Scan the entries below for the word "Given", then copy each line that holds it.

DATA UNDER STUDY Start Marker

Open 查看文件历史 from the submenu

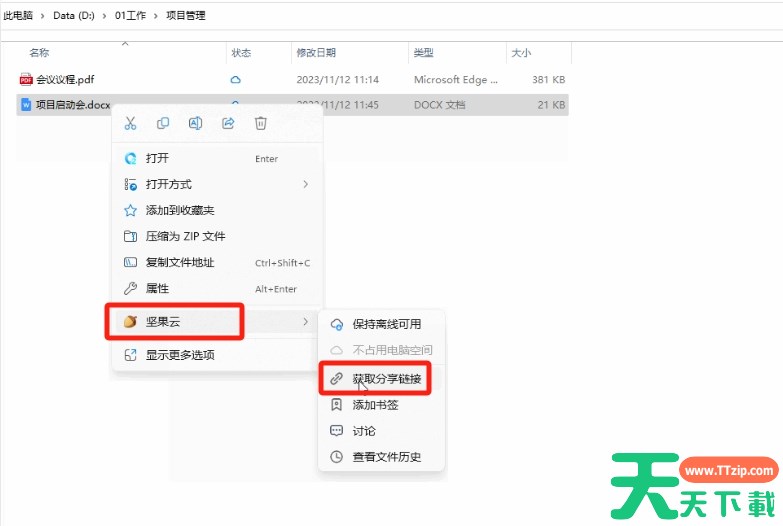[386, 457]
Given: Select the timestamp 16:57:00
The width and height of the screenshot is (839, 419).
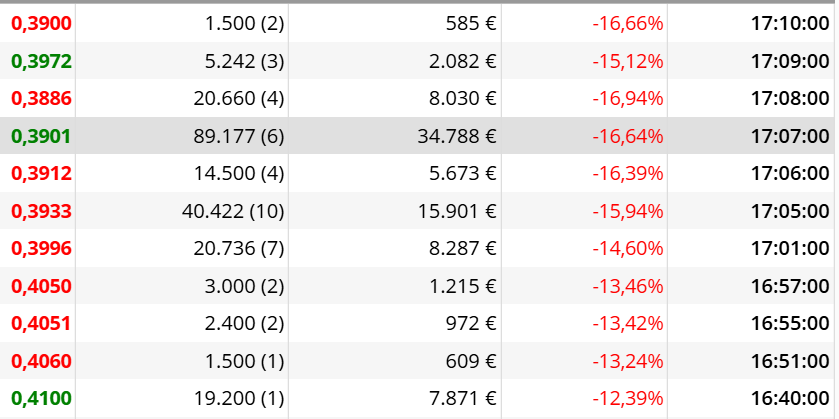Looking at the screenshot, I should 790,286.
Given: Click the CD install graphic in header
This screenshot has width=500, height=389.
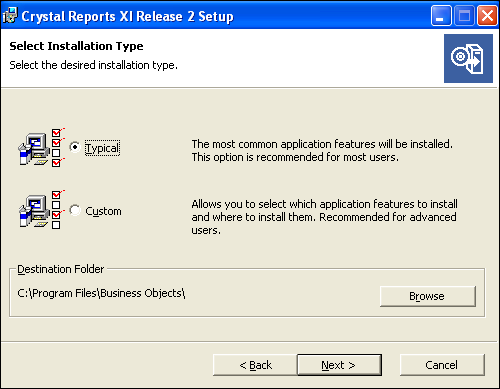Looking at the screenshot, I should (x=468, y=58).
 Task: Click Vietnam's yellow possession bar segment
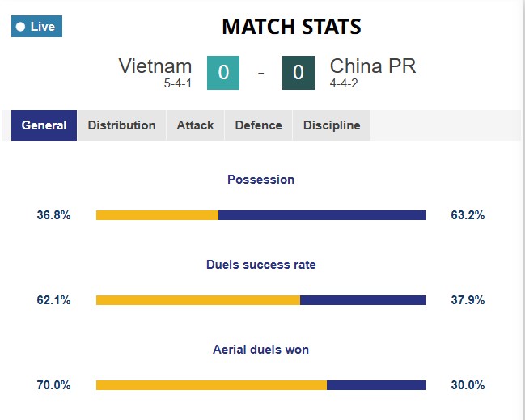157,215
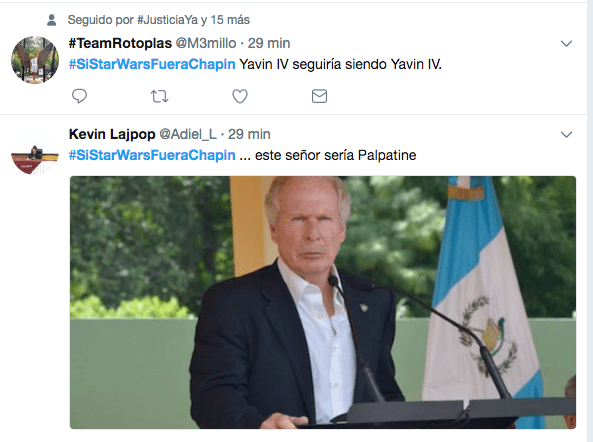Reply to the #TeamRotoplas tweet

[x=79, y=96]
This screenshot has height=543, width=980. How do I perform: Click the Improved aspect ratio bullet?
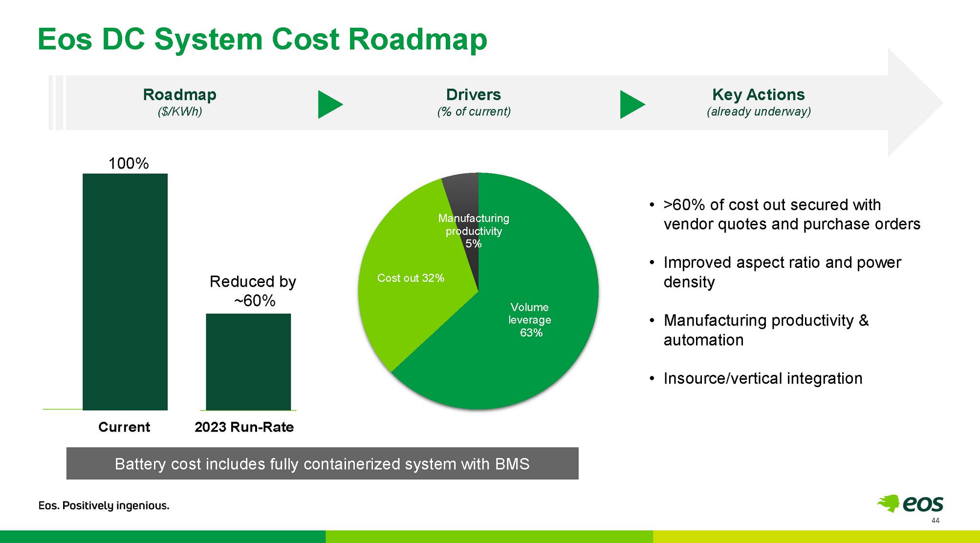click(775, 272)
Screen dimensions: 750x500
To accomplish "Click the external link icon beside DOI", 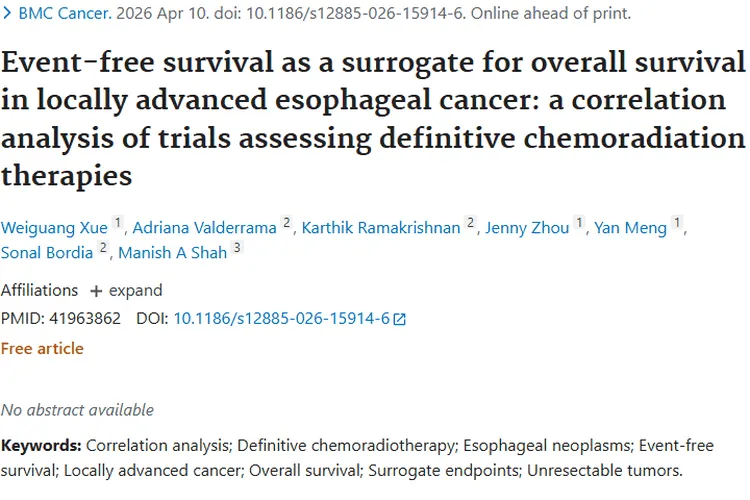I will (x=400, y=319).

DATA UNDER STUDY End Marker

### REPLY TO THE TASK
Given: Select the timestamp 16:57:00
Given: Click the CD install graphic in header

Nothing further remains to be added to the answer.